2004-12-16 Thread Jeff Barr
I have a question about:

 If you want to regain some of the space used by the INNODB file you 
 will have to convert all INNODB tables to MYISAM (or dump them to
 a SQL file), recreate the INNODB file (s) and then recreate the 
 original INNODB tables. 

So, just to be clear, is this the right procedure:

1 - Dump INNODB tables to SQL, double and triple check integrity

2 - Shut down MySQL

3 - Remove data and log files at the shell level:
 
ib_logfile0  
ib_logfile1  
innodb_data_1

4 - Start MySQL

5 - Regenerate tables from SQL dumped in step 1

I assume I could also rename the files in step 3, just in case, 
right? 

Jeff;

On Fri, 8 Oct 2004 16:34:31 +0300, Dobromir Velev [EMAIL PROTECTED]
said:
 Hi,
 According to the manual - 
 http://dev.mysql.com/doc/mysql/en/OPTIMIZE_TABLE.html
 http://dev.mysql.com/doc/mysql/en/InnoDB_File_Defragmenting.html
 
 running a null ALTER statement - ALTER TABLE tbl-name type=INNODB; will 
 rebuild the table thus optimizing the way the table is written to the
 disk. 
 It will fix the physical ordering of the index pages on the disk thus 
 improving the time MySQL needs to perform an index seek. It will not
 decrease 
 the space used by the INNODB file but it could speed things up. If you
 want 
 to regain some of the space used by the INNODB file you will have to
 convert 
 all INNODB tables to MYISAM (or dump them to a SQL file), recreate the
 INNODB 
 file (s) and then recreate the original INNODB tables.
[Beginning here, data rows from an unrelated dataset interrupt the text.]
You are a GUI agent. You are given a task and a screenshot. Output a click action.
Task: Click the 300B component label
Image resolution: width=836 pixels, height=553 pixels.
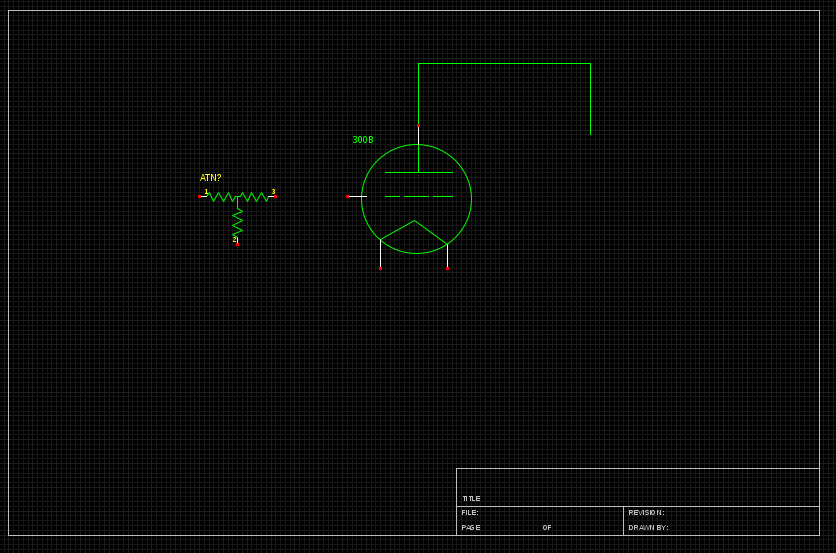point(362,140)
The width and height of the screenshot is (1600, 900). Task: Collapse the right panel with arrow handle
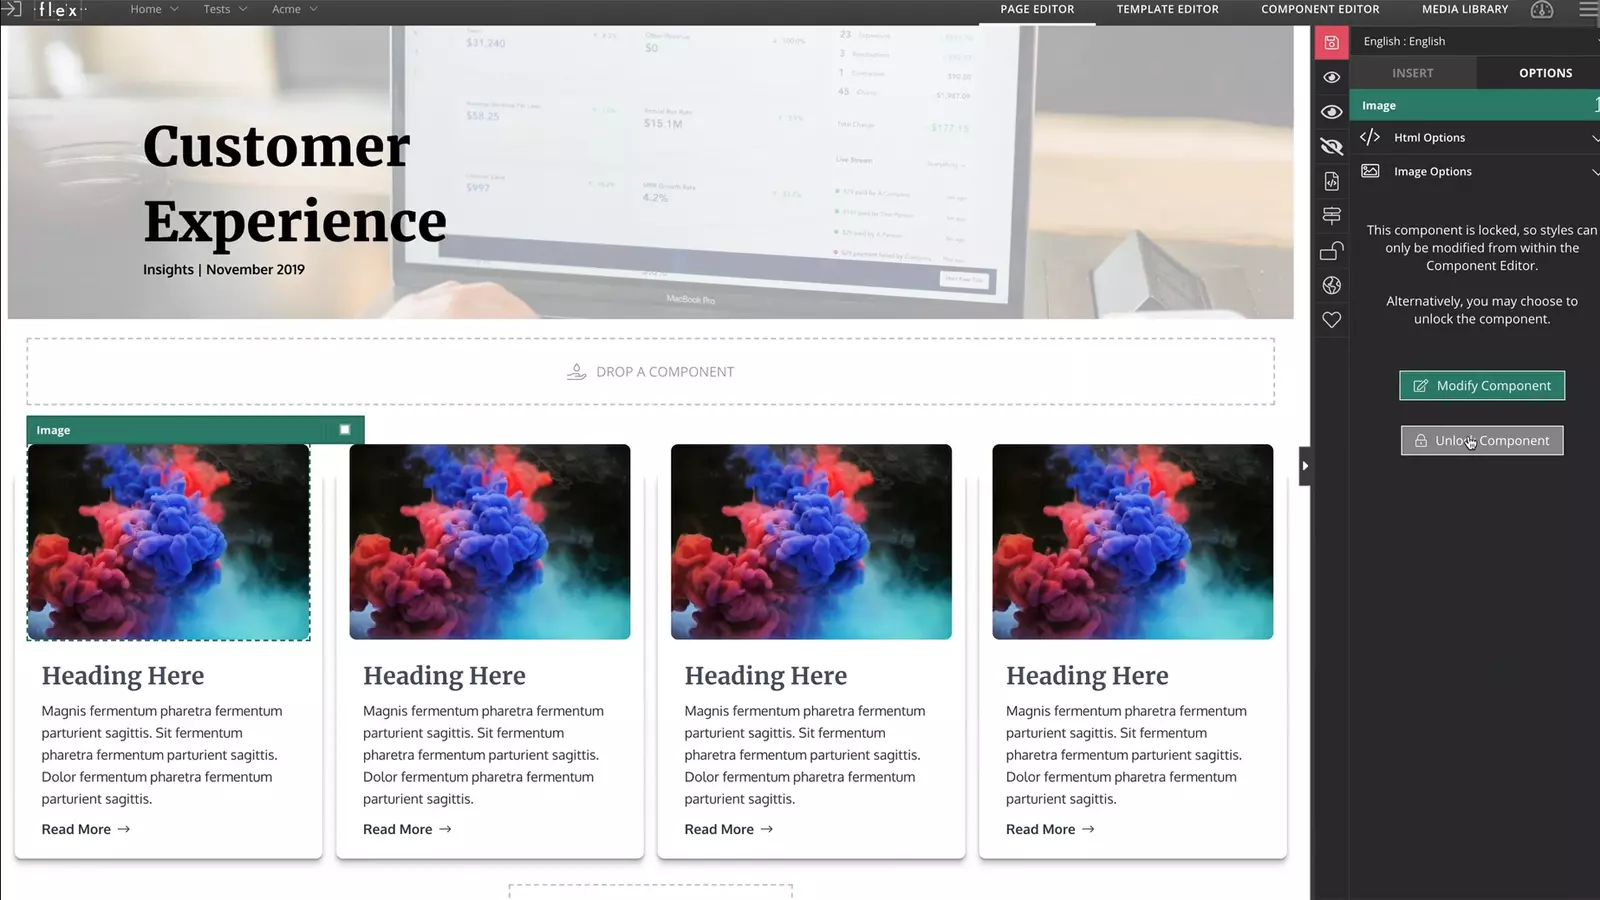coord(1305,466)
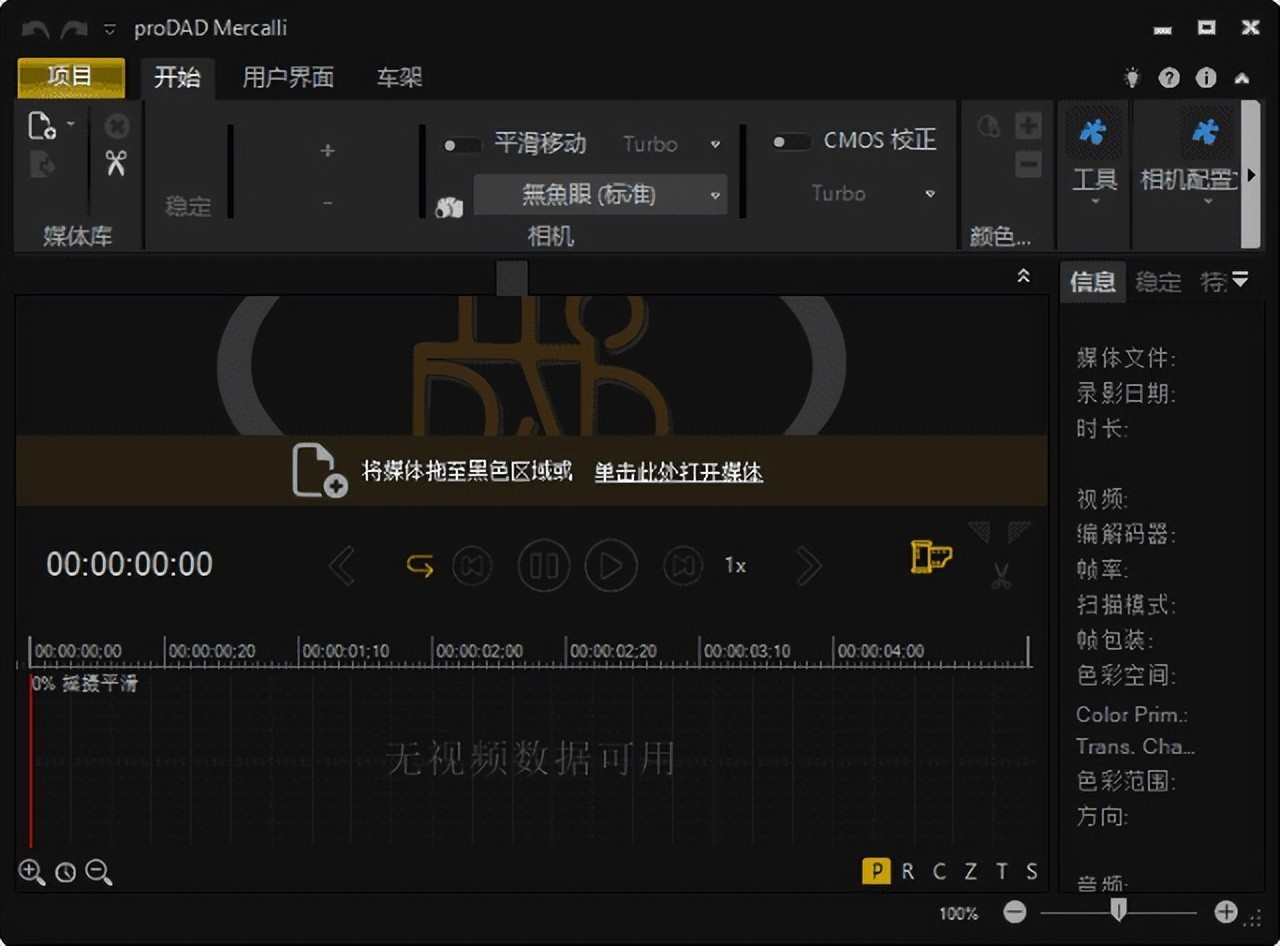Enable the 平滑移动 toggle switch
Viewport: 1280px width, 946px height.
462,145
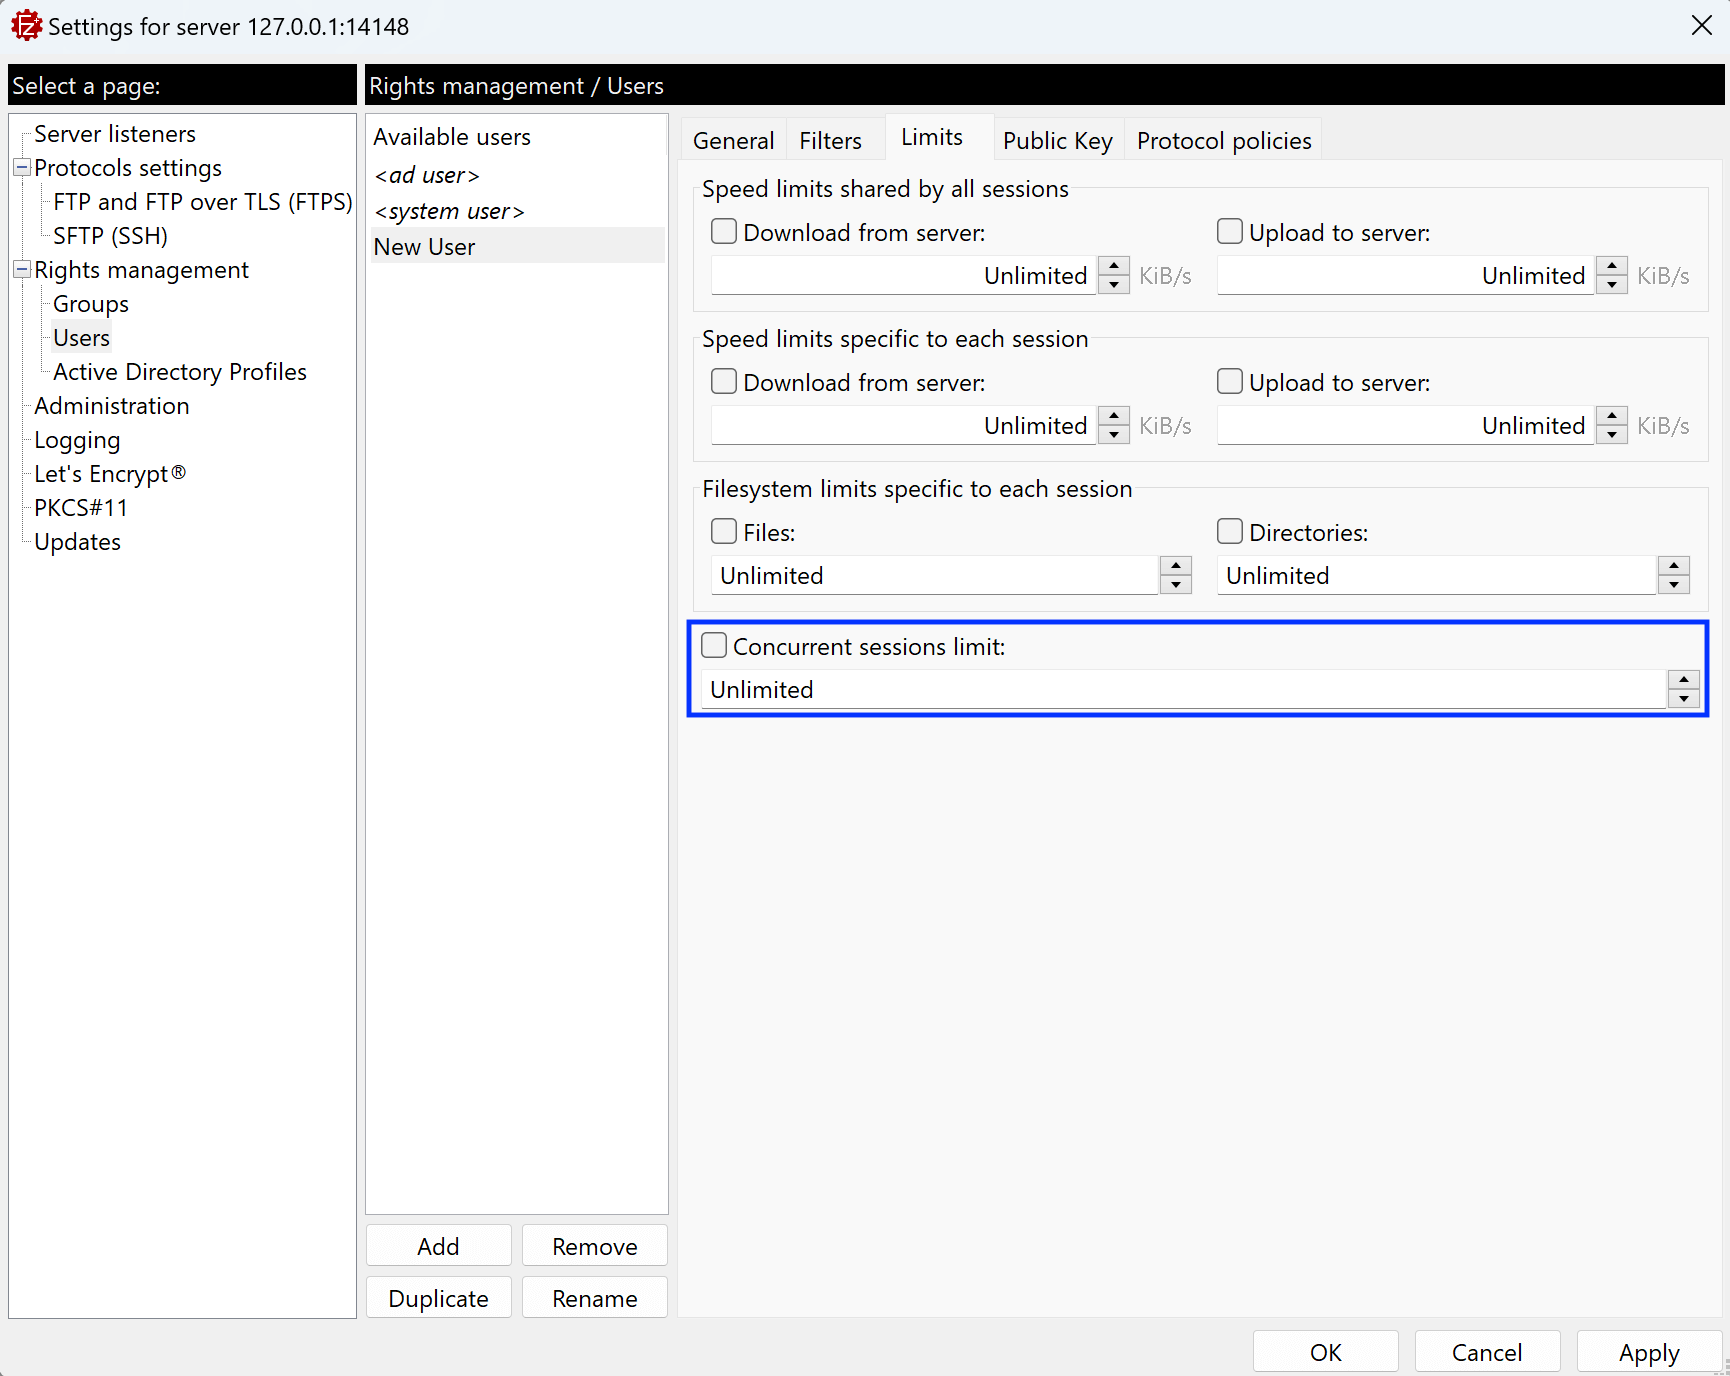
Task: Increase per-session download speed limit up arrow
Action: click(1113, 416)
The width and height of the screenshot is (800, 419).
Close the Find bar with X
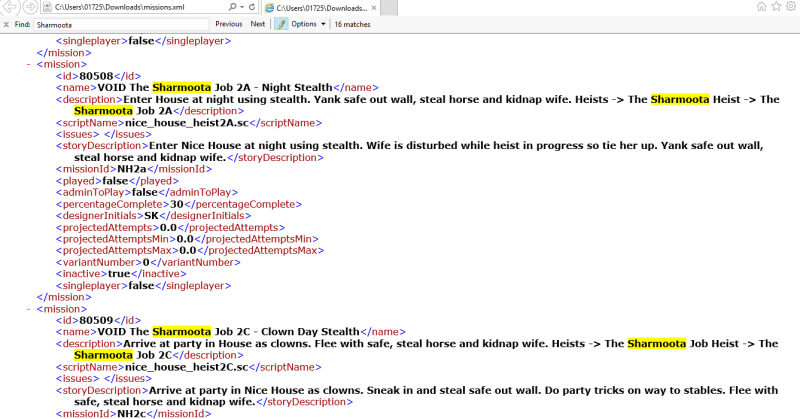point(6,24)
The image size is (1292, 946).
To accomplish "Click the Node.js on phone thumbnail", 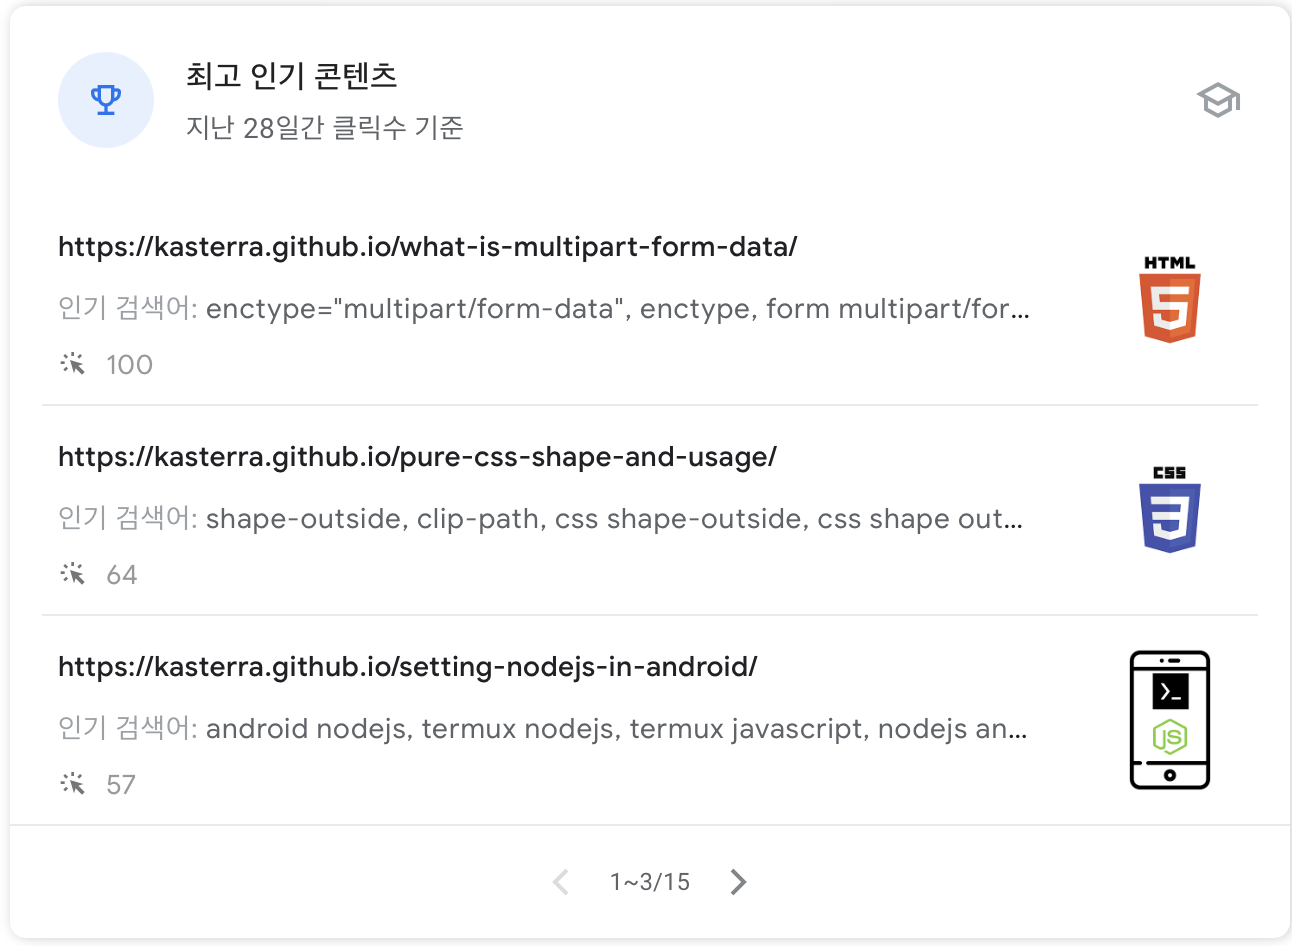I will coord(1169,720).
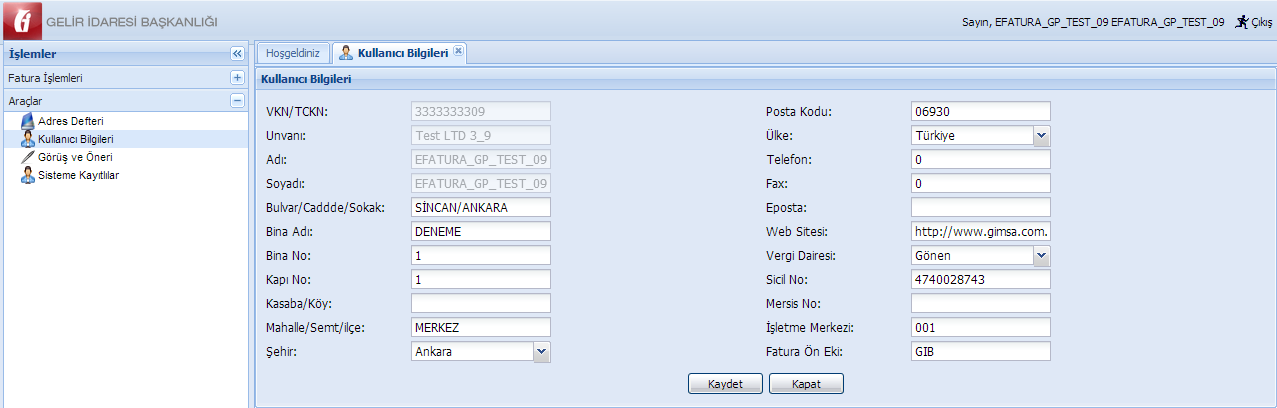
Task: Collapse the Araçlar section
Action: coord(237,100)
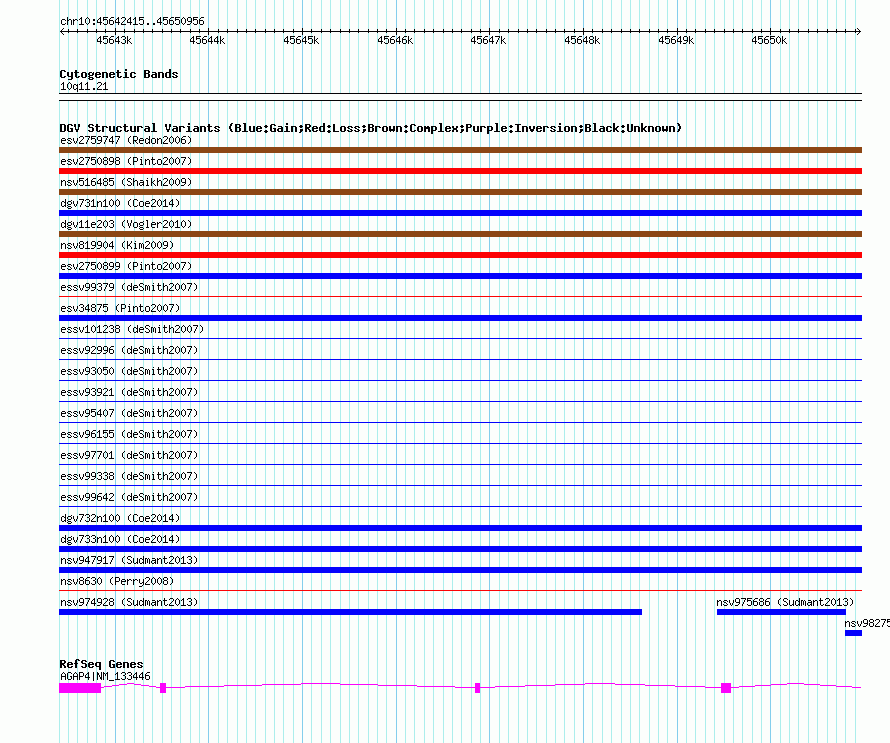Click the AGAP4|NM_133446 gene label
The width and height of the screenshot is (890, 743).
pos(105,676)
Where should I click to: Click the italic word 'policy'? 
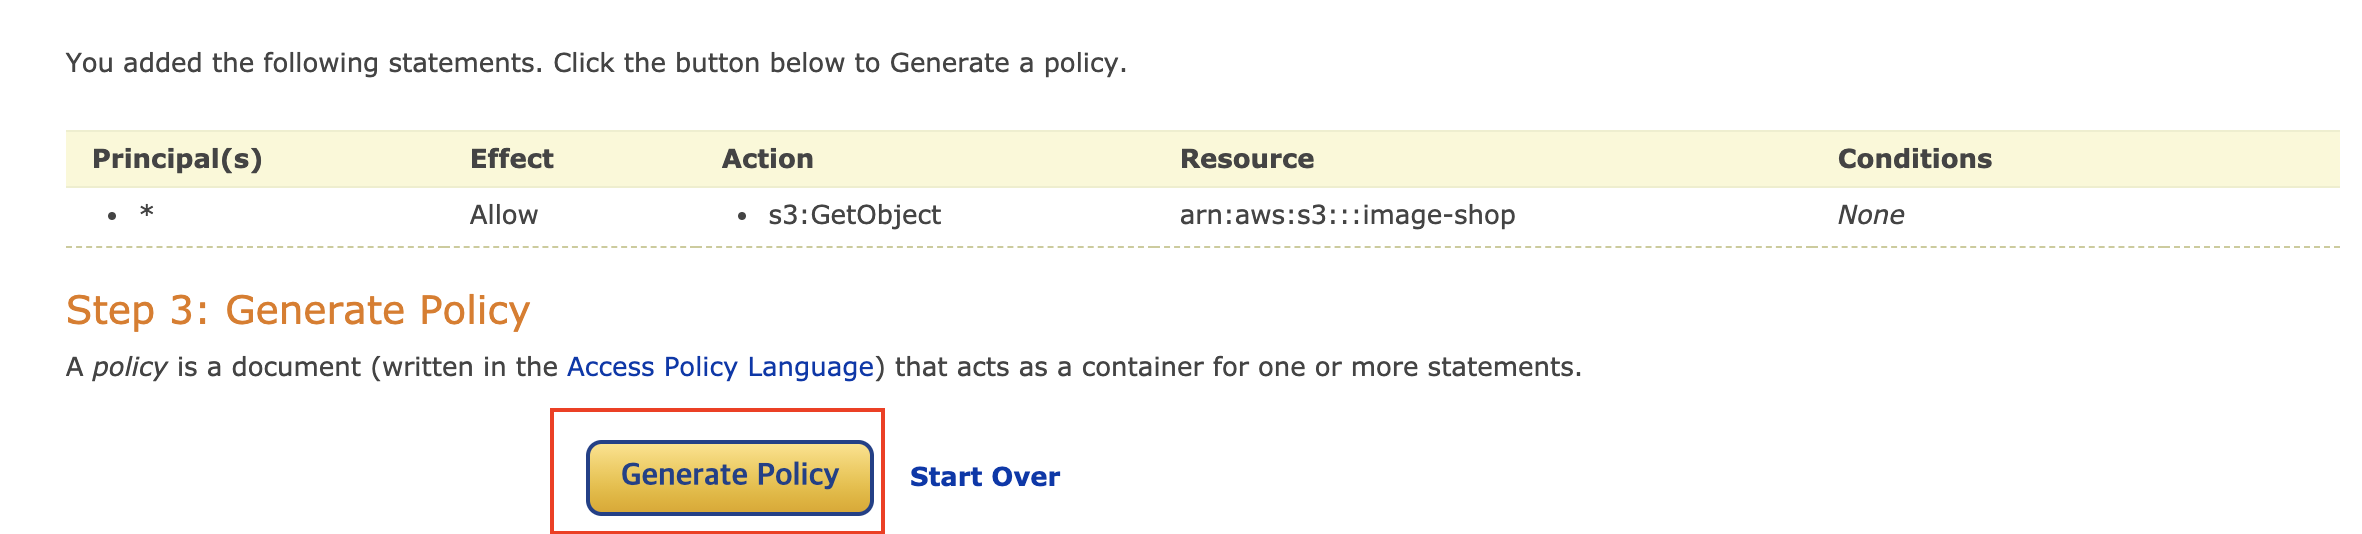pos(129,367)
This process could 
 take a  lot of time depending on the size of your tables so you should 
 proceed with care.
 
 
 HTH
 
 -- 
 Dobromir Velev
 [EMAIL PROTECTED]
 http://www.websitepulse.com/
 
 On Thursday 07 October 2004 22:07, Boyd E. Hemphill wrote:
  The documentation is not clear on this point.  Here is a quote:
 
  'For BDB tables, OPTIMIZE TABLE is currently mapped to ANALYZE TABLE. It
  was also the case for InnoDB tables before MySQL 4.1.3; starting from this
  version it is mapped to ALTER TABLE.'
 
  What is meant by its being mapped to ALTER TABLE?  Too, what exactly
  happens after 4.1.3?  Is space, in fact, recovered and defragged?
 
  Thanks for your time!
 
  Best Regards,
  Boyd E. Hemphill
  MySQL Certified Professional
  [EMAIL PROTECTED]
  Triand, Inc.
  www.triand.com
  O:  (512) 248-2278
  M:  (713) 252-4688
 
  -Original Message-
  From: Christopher L. Everett [mailto:[EMAIL PROTECTED]
  Sent: Wednesday, October 06, 2004 6:23 PM
  To: 'Mysql List'
  Subject: Re: Repeated corruption with MySQL 4.1.x using FULLTEXT indexes
 
  Ed Lazor wrote:
  -Original Message-
  From: Christopher L. Everett [mailto:[EMAIL PROTECTED]
  Sent: Wednesday, October 06, 2004 1:47 AM
  To: Mysql List
  Subject: Repeated corruption with MySQL 4.1.x using FULLTEXT indexes
  
  I have an application where I create a faily large table (835MB) with a
  fulltext index.  One of our development workstations and our production
  server will run the script to load the table, but afterwards we have a
  pervasive corruption, with out of range index index pointer errors.
  Oddly, my development workstation doesn't have those problems.
  
  My box and the ones having the problems have the following differences:
  
- my box runs ReiserFS, the problem boxes run XFS
- my box has a nice SCSI HD subsystem, the problem boxes do IDE.
  
  All three boxes run Linux 2.6.x kernels, and my workstation and
   production server share the same mobo.  Come to think of it, I saw
   similar corruption issues under 2.4.x series kernels and MySQL v4.0.x,
   it just wasn't the show stopper it is now.
  
  Also, on all three boxes, altering the table to drop an index and create
  a new one requires a myisamchk -rq run afterwards when a fulltext index
  either exists or gets added or dropped, which I'd also call a bug.
  
  The problems you're describing are similar to what I've run into when
   there have been hardware related problems.
  
  One system had a problem with ram.  Memory tests would test and report ram
  as ok, but everything started working when I replaced the ram.  I think it
  was just brand incompatibility or something odd, because the ram never
   gave any problems in another system.
 
  I can generate the problem on much smaller data sets, in the mid tens of
  thousands of records rather than the millions of records.
 
  I'll do a memtest86 run on the development boxes overnight, but as I did
  that
  just after I installed linux on them and used the linux badram patch to
  exclude
  iffy sections of RAM, I don't think thats a problem.
 
  One system had hard drive media slowly failing and this wasn't obvious
 
  until
 
  we ran several full scan chkdsks.
 
  3 hard drives all of different brand, model  size, and the problem
  happening
  in the same place on both?  Not likely.
 
  The funniest situation was where enough dust had collected in the CPU fan
 
  to
 
  cause slight over heating, which resulted in oddball errors.
 
  This 

Will series of limited selects return entire table?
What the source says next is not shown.